Service dell’Inner Wheel Club Crema – Per l’anno nuovo un doppio restauro

Service Innel Wheel
In un momento economicamente difficile per il nostro Paese, è bello che ci siano benefattori a sostegno della salvaguardia del patrimonio storico artistico perché senza il loro contributo, andrebbe forse persa una fetta importante delle nostre radici.
A Crema, attivo in prima fila per la conservazione, tutela, promozione dei beni c’è Inner Wheel Club. Alla conferenza stampa di ieri mattina presso Sala dei Ricevimenti, la presidente Erika Dellanoce Brandle con alcune socie ha presentato il Service 2020.
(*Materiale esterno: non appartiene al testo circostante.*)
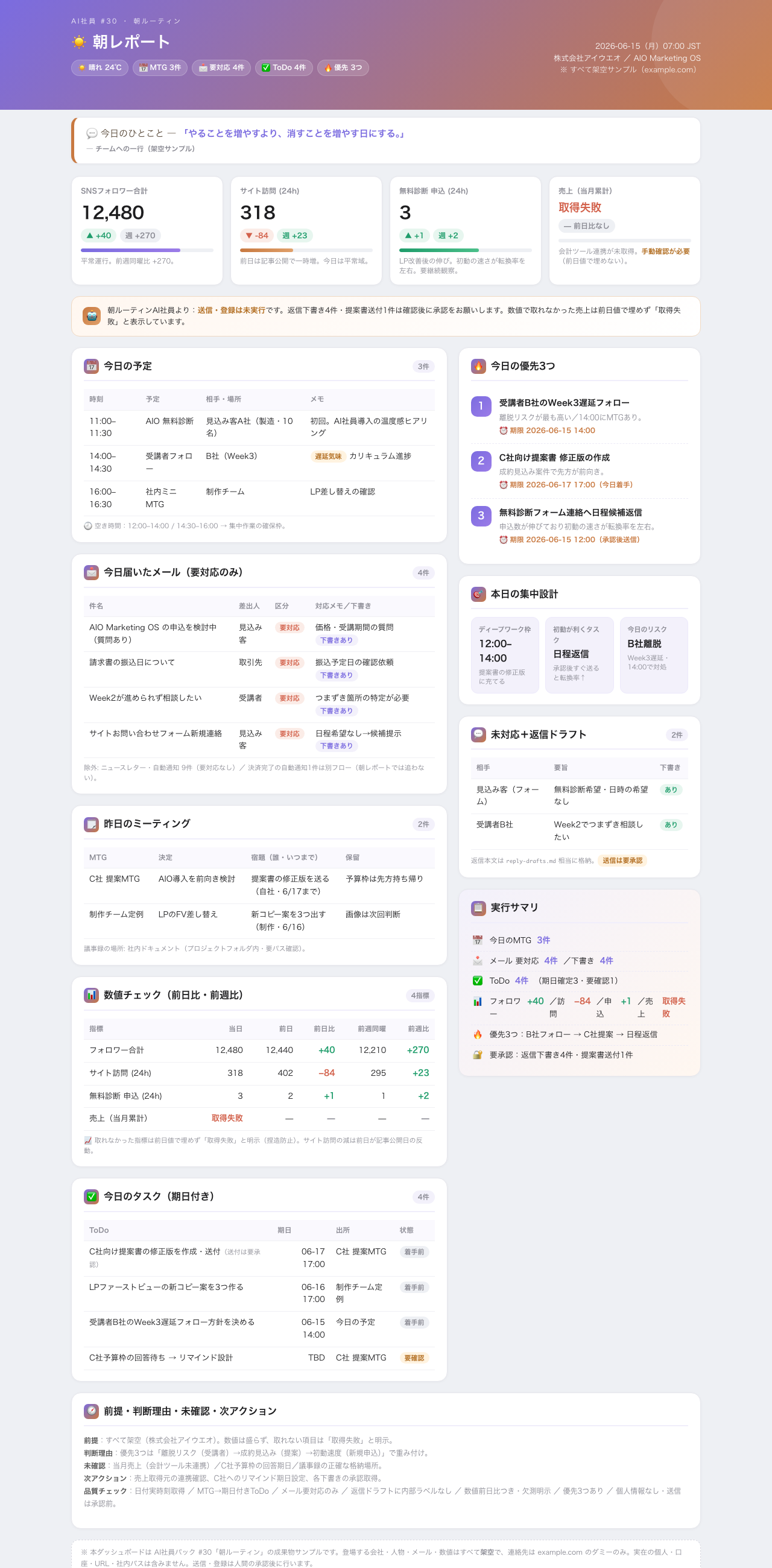
Task: Select the ToDo 4件 chip in the header
Action: 283,68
Precisando di voler proseguire il lavoro iniziato sotto la presidenza di Rosangela Ogliar Badessi, il club ha svelato i nuovi interventi che sosterrà: il restauro conservativo e la messa in sicurezza degli intonaci di quattro sott’archi del chiostro meridionale dell’ex convento di Sant’Agostino e la musealizzazione di un’epigrafe ritrovata in una roggia in un Comune del Cremasco.
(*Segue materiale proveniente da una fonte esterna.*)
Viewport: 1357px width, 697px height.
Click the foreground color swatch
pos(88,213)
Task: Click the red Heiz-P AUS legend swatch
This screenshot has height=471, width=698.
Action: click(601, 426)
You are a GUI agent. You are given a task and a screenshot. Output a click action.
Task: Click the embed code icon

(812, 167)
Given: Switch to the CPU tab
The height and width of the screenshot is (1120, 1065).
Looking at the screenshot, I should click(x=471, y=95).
“Come già accaduto in passato, abbiamo deciso di sostenere due interventi urgenti che ci sono stati proposti. Siamo felici di poter contribuire a restituire un pezzo della sua storia alla città che amiamo e che siamo sempre orgogliose di mostrare alle amiche degli altri Inner Wheel Club”, ha dichiarato Dellanoce.
Particolari ringraziamenti sono stati rivolti poi al club da parte dell’assessore alla Cultura, Emanuela Nichetti per la vicinanza dimostrata alla cultura cittadina e per il lavoro che svolge con l’amministrazione nella conservazione di opere artistiche.
“I quattro sott’archi del chiostro meridionale del Museo – ha spiegato Matteo Facchi, conservatore del Museo Civico di Crema del Cremasco – sono gli unici con ancora una decorazione ad affresco databile alla fine del Quattrocento, con motivi geometrici e vegetali”.
Dell’epigrafe, di cui non si è svelata la localizzazione per motivi di sicurezza, ha invece tracciato la particolare storia. “Il cippo, individuato durante i lavori di manutenzione di una roggia nel Cremasco nell’aprile 2018, è di marmo e reca un’iscrizione a oggi non leggibile perché mutila nella parte superiore e interrata in quella inferiore”. Facchi ha raccontato che l’esistenza dell’epigrafe era già stata segnalata da Valerio Ferrari in una pubblicazione del 2008, ma a svelarne il mistero è stato Federico Riccobono, docente presso l’Università Cattolica del Sacro Cuore. Ha individuato, infatti, la descrizione del cippo nel diario di un viaggiatore inglese, pubblicato nel 1745, dove inoltre era stata riportata l’intera scritta in Latino, risalente al 1545: una diffida a danneggiare il ponte. L’epigrafe, realizzata sotto il governo di Venezia è stata riciclata e impiegata come sostegno della ruota di un mulino in una roggia.
“I lavori inizieranno, in entrambi i casi, per la primavera del prossimo anno. Ora siamo in attesa di approvazione da parte della Soprintendenza”, ha aggiunto Francesca Moruzzi, responsabile dei Servizi culturali.
Uomini e mezzi per il recupero dell’epigrafe, con relativa deviazione dell’acqua, saranno messi a disposizione da Consorzio di Bonifica Dugali, Naviglio, Adda Serio. I lavori di restauro, invece, saranno affidati allo Studio Restauro Beni Culturali di Paolo Mariani & Co.